1. It is close to .1*lambda, which is the number I got from field graphs for short antennas. 1/3*pi = .106103295. 1/(2*pi) = .159154943.

2. Factors of the form 1/(n*pi), where n is the integer 1,2,3,4, or 6, occur frequently in antenna theory. Strictly speaking, this is not a logical reason for selecting a number from this set, but mathematics is more of an experimental science than one would expect. One starts with a conjecture, and then tests it with calculations. Then, if the conjecture appears like it may be correct, a mathematician attempts a formal proof.

When I used the factor lambda/(3*pi) for the radial distance from the short antenna in the formula for the vertical electric field of a differential current element (a differential current element is the limiting case of a short antenna), the real part of the field had a magnitude that was 8/3 of the magnitude of the imaginary part. I did not see any particular significance of this result for defining the boundary between the near field and the far field. Using the way the break points in a Bode plot are defined, I found the radial distance at which the real part of the electric field has the same magnitude as the imaginary part, which is (.0983634)*lambda. I reported this value in my previous post.

After reading about the Balanis reference, I checked the the vertical electric field if the distance from the antenna is lambda/(2*pi). The real part of the electic field is zero, and the imaginary part has a finite value.
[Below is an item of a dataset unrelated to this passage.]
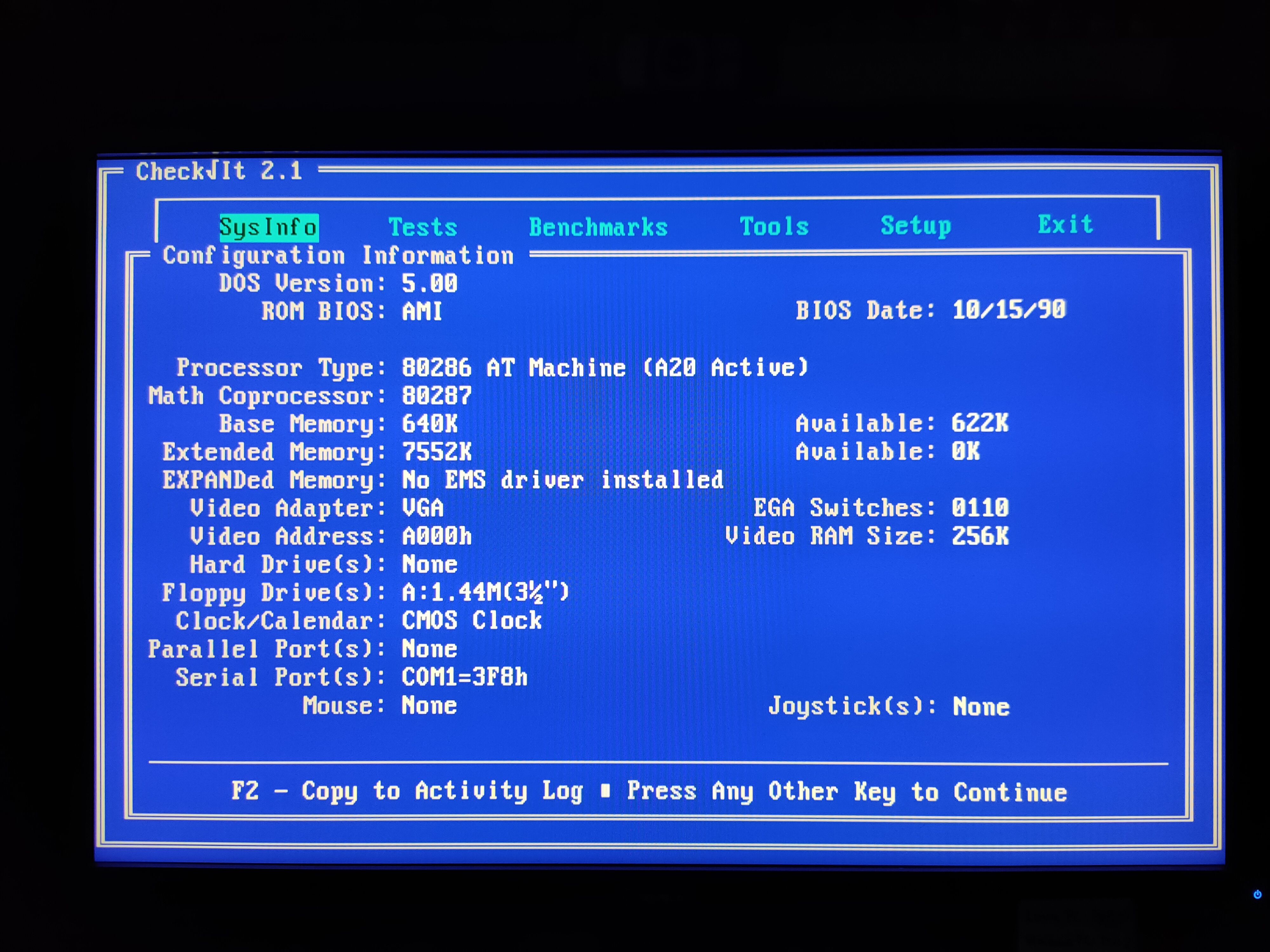Click the Extended Memory 7552K value
This screenshot has width=1270, height=952.
pyautogui.click(x=436, y=452)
The graphs I used are much closer to my value for the radius of the near field boundary than that of Balanis. I think that the reason for this is because the graphs are drawn in the manner of Bode plots, with straight lines drawn on a logarithmic scale. My method for determining the boundary calculates the Bode break point. The Balanis value is the radianlength, which is often used in antenna theory.

I think that both the Bode break point and the radianlength are equally valid values for the near field boundary for short antennas. The near field and the far field do not have a sharp boundary. The transition from the near field to the far field is gradual. The location of the boundary is rather arbitrary.